Looking on the bright side, your sense of what range the right answer could be in definitely helped you out here!

There are several ways of looking at it which are numerically identical in outcome, the most straight-forward are either:

  • to use lbf and lbm in that relationship you have to use a different formula which is to multiply the last line by g (where that g is a dimensionless constant)
  • to use the formula as it stands you have to accept that either the units of mass are the slug, not the lbm, (a slug is a much larger unit of mass, 1 slug = lbm x g) or that the unit of force on the top line is the poundal, not the lbf (the poundal is a much smaller unit of force than the lbf).

What is a coherent system of units? I have no idea what the usual practice is in the US, I grew up, professionally, on metric, but here it is:

A coherent system of units is where you can try to move 1 mass unit with 1 force unit and it results in 1 acceleration unit.

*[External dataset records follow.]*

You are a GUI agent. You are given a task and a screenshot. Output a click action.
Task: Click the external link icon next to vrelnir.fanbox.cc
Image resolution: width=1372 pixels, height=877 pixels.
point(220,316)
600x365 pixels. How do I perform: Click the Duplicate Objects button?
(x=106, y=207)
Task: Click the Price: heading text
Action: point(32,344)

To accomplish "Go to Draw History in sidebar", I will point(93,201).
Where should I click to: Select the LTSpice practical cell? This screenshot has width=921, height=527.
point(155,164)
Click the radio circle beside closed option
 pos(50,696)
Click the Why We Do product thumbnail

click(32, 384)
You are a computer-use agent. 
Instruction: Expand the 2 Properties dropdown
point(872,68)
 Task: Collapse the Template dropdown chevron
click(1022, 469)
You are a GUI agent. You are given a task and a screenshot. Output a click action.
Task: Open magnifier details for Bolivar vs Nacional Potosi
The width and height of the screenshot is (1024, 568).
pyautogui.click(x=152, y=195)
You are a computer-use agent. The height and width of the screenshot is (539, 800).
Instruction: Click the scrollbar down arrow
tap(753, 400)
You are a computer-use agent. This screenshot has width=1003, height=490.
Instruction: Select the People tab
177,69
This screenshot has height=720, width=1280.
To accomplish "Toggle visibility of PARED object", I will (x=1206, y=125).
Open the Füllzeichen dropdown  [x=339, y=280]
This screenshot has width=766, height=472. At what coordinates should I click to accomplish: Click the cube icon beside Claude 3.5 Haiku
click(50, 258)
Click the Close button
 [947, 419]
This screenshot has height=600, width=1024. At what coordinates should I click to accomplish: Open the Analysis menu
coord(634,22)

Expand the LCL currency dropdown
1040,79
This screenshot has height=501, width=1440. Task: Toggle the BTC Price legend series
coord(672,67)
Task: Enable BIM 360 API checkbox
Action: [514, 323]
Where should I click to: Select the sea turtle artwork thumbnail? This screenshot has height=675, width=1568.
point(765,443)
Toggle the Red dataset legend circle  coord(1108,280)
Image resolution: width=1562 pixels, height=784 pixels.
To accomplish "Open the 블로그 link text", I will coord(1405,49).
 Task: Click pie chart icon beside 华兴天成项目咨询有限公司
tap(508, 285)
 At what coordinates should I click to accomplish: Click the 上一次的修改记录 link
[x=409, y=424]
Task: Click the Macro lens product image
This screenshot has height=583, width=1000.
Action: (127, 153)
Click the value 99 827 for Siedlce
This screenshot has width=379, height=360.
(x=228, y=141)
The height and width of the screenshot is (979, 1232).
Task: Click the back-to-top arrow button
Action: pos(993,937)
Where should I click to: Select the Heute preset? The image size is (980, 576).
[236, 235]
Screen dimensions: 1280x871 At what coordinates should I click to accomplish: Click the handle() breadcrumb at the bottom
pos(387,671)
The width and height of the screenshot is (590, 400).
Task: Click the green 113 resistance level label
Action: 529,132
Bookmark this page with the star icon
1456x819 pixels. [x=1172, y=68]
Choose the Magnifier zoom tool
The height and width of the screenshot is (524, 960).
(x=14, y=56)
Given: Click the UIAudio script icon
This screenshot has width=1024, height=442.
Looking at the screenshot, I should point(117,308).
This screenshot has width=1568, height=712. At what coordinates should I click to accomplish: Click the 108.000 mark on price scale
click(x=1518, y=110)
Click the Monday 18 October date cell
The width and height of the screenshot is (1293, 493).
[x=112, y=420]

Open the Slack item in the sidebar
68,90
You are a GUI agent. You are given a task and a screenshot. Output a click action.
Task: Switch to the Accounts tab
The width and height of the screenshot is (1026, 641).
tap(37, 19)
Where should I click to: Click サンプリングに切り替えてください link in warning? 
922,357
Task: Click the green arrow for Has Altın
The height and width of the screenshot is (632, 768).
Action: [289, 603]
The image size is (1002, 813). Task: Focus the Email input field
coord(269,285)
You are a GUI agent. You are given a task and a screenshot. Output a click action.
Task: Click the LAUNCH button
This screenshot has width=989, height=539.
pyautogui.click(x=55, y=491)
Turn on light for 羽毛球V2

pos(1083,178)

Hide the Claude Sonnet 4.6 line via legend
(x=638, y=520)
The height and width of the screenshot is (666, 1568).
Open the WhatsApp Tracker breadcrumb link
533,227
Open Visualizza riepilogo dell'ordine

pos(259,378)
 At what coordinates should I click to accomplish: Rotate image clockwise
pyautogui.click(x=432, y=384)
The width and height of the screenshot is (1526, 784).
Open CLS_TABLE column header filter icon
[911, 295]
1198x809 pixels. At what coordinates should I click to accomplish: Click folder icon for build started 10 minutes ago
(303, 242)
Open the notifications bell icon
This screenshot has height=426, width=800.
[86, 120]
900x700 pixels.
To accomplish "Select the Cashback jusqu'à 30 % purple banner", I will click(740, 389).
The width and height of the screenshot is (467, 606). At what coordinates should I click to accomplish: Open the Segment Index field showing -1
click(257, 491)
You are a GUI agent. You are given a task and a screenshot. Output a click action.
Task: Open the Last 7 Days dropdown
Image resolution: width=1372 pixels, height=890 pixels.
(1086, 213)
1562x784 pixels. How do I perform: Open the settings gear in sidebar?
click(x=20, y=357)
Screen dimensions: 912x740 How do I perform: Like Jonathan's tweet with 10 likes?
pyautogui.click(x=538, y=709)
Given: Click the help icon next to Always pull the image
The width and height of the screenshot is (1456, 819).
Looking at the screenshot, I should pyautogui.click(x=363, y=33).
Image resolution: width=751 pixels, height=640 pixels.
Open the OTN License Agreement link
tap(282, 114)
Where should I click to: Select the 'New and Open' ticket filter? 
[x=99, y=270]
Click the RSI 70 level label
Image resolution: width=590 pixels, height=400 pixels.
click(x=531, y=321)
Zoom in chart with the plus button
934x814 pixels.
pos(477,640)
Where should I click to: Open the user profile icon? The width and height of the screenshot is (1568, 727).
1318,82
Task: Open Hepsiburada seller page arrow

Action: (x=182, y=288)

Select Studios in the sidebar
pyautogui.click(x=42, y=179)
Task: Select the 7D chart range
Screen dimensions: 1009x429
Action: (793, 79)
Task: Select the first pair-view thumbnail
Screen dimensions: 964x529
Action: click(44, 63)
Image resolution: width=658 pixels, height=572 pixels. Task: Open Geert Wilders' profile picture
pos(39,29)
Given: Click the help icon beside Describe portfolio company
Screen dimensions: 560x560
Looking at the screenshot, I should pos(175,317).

The lbm-poundal-ft/s^2 approach, the lbf-slug-ft/s^2 and metric (kg-N-m/s^2) are all consistent units. The US customary units, 1 lbf trying to move a 1lbm, would result in an acceleration of 1 g, not 1 ft/s^2.

There are dozens of confusing resources around the web, you can try https://en.wikipedia.org/wiki/Pound_(force) but I find, largely, the explanations are very poor.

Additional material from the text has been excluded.